### Work to be completed
One part of the entries below is wanted: the lines from the one containing "This screenshot has width=1568, height=580." through the one containing "Expand View Details". Write those out exactly and nothing else.

### Exercise materials
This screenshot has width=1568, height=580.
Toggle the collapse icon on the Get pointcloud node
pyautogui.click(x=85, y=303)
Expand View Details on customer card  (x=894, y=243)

...

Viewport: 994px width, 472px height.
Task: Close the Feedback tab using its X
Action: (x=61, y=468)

### Exercise answer
This screenshot has width=1568, height=580.
Toggle the collapse icon on the Get pointcloud node
pyautogui.click(x=85, y=303)
Expand View Details on customer card  (x=894, y=243)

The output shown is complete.